Per questi la libertà non era nel passato e non è nel presente più o meno a rischio di quanto possa esserlo nel futuro. Per questi essa va sempre ricordata, ripensata, estesa, valorizzata, concretizzata.
Io appartengo a questa seconda schiera di liberali, che rifiutano l'etichetta di conservatori. Ma credo che coi primi si possa discutere e costruire insieme a partire dal sentimento di rispetto per l'individuo, il mercato, la democrazia e le varie voci e fonti dell'Occidente che dovrebbero essere un patrimonio condiviso, quel patrimonio che Marco Taradash ha fatto bene a fissare nel titolo del suo blog.

8:43 PM  
Blogger Marco said...

diceva il saggio tacito: Corruptissima republica plurimae leges, e già siamo mezzi affossati.

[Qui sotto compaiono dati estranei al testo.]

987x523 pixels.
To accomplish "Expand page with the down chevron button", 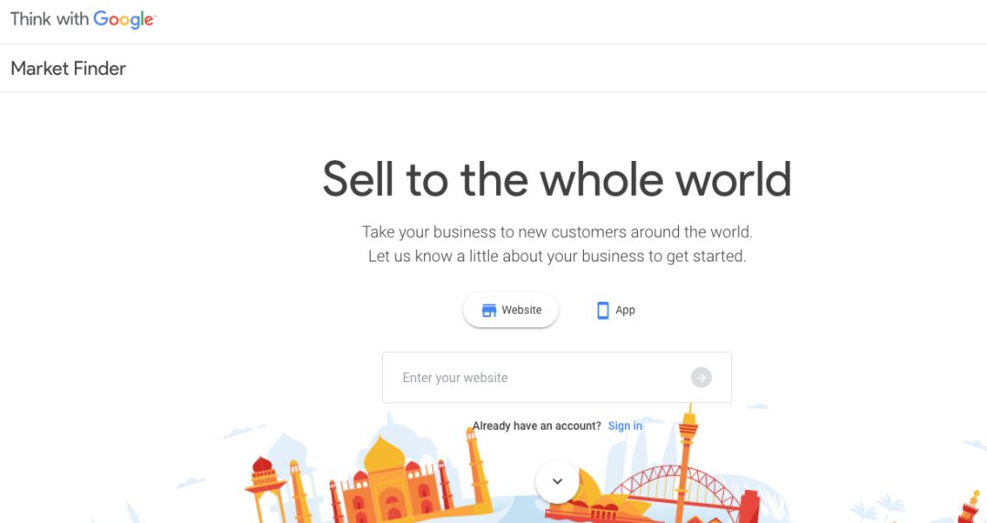I will (x=557, y=481).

chissà cosa avrebbe detto di una giustizia che decide di aver bisogno di tre gadi di giudizio per riconoscere che non sa dimostrare una colpa. altrove un procuratore che porta in giudizio una causa senza decenti supporti per vincerla rischia seriamente il posto.
e le cariche di magistratura sono elettive, altro che avanzamento automatico di carriera.

9:20 PM  
Anonymous Anonimo said...

Ma guarda che enormi cazzate si leggono su internet.
C'è persino qualcuno che pensa in materia di diritti e libertà costituzionali di saperne di più della Corte Costituzionale.
Da parte mia voglio ricordare che la difesa dei diritti degli individui dal crimine, è un dovere per lo Stato, e non vedo perchè questa esigenza dovrebbe essere meno forte delle garanzie per l'imputato.